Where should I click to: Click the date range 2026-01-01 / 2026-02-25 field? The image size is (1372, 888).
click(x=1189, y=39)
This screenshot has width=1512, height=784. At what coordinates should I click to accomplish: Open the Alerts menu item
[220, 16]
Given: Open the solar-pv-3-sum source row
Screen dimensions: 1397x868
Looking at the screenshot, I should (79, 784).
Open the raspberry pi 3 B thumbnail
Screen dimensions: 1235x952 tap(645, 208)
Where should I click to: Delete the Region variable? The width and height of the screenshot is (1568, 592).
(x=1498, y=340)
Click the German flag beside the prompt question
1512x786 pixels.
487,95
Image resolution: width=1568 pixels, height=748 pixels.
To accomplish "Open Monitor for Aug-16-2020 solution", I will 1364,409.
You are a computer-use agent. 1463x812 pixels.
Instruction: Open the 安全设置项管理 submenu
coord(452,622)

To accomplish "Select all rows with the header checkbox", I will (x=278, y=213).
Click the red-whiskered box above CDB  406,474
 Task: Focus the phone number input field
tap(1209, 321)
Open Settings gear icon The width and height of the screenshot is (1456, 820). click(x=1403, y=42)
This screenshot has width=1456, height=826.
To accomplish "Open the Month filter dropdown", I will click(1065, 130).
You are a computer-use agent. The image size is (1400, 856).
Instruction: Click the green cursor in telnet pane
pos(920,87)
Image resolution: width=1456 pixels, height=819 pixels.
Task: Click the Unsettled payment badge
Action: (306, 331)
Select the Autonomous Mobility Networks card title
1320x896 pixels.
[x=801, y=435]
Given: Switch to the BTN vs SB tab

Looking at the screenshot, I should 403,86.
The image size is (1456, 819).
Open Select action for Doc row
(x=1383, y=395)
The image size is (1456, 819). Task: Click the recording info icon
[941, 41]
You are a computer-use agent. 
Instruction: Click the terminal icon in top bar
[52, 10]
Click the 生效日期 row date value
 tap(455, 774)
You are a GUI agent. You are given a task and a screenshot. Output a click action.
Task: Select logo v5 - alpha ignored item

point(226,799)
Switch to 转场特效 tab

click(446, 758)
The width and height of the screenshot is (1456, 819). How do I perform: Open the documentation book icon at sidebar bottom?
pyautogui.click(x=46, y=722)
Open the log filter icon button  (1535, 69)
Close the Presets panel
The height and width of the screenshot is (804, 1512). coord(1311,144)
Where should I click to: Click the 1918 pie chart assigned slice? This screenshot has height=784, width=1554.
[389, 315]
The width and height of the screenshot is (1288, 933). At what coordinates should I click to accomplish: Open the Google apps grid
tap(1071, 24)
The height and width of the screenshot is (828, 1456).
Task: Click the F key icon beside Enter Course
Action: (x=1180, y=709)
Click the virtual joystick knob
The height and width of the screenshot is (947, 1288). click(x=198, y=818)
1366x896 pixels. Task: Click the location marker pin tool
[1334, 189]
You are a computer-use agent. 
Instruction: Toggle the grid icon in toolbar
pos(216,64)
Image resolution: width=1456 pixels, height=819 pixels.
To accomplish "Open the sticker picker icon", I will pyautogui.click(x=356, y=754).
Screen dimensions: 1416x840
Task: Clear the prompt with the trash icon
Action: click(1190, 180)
------------------------------------------------------------
## Task instructions
Every record shown above should be given back exactly.

## Response below
Where should I click to: Click the date range 2026-01-01 / 2026-02-25 field? The image size is (1372, 888).
click(x=1189, y=39)
This screenshot has width=1512, height=784. At what coordinates should I click to accomplish: Open the Alerts menu item
[220, 16]
Given: Open the solar-pv-3-sum source row
Screen dimensions: 1397x868
Looking at the screenshot, I should (79, 784).
Open the raspberry pi 3 B thumbnail
Screen dimensions: 1235x952 tap(645, 208)
Where should I click to: Delete the Region variable? The width and height of the screenshot is (1568, 592).
(x=1498, y=340)
Click the German flag beside the prompt question
1512x786 pixels.
487,95
Image resolution: width=1568 pixels, height=748 pixels.
To accomplish "Open Monitor for Aug-16-2020 solution", I will 1364,409.
You are a computer-use agent. 1463x812 pixels.
Instruction: Open the 安全设置项管理 submenu
coord(452,622)

To accomplish "Select all rows with the header checkbox", I will (x=278, y=213).
Click the red-whiskered box above CDB  406,474
 Task: Focus the phone number input field
tap(1209, 321)
Open Settings gear icon The width and height of the screenshot is (1456, 820). click(x=1403, y=42)
This screenshot has width=1456, height=826.
To accomplish "Open the Month filter dropdown", I will click(1065, 130).
You are a computer-use agent. The image size is (1400, 856).
Instruction: Click the green cursor in telnet pane
pos(920,87)
Image resolution: width=1456 pixels, height=819 pixels.
Task: Click the Unsettled payment badge
Action: (306, 331)
Select the Autonomous Mobility Networks card title
1320x896 pixels.
[x=801, y=435]
Given: Switch to the BTN vs SB tab

Looking at the screenshot, I should 403,86.
The image size is (1456, 819).
Open Select action for Doc row
(x=1383, y=395)
The image size is (1456, 819). Task: Click the recording info icon
[941, 41]
You are a computer-use agent. 
Instruction: Click the terminal icon in top bar
[52, 10]
Click the 生效日期 row date value
 tap(455, 774)
You are a GUI agent. You are given a task and a screenshot. Output a click action.
Task: Select logo v5 - alpha ignored item

point(226,799)
Switch to 转场特效 tab

click(446, 758)
The width and height of the screenshot is (1456, 819). How do I perform: Open the documentation book icon at sidebar bottom?
pyautogui.click(x=46, y=722)
Open the log filter icon button  (1535, 69)
Close the Presets panel
The height and width of the screenshot is (804, 1512). coord(1311,144)
Where should I click to: Click the 1918 pie chart assigned slice? This screenshot has height=784, width=1554.
[389, 315]
The width and height of the screenshot is (1288, 933). At what coordinates should I click to accomplish: Open the Google apps grid
tap(1071, 24)
The height and width of the screenshot is (828, 1456).
Task: Click the F key icon beside Enter Course
Action: (x=1180, y=709)
Click the virtual joystick knob
The height and width of the screenshot is (947, 1288). click(x=198, y=818)
1366x896 pixels. Task: Click the location marker pin tool
[1334, 189]
You are a computer-use agent. 
Instruction: Toggle the grid icon in toolbar
pos(216,64)
Image resolution: width=1456 pixels, height=819 pixels.
To accomplish "Open the sticker picker icon", I will pyautogui.click(x=356, y=754).
Screen dimensions: 1416x840
Task: Clear the prompt with the trash icon
Action: click(1190, 180)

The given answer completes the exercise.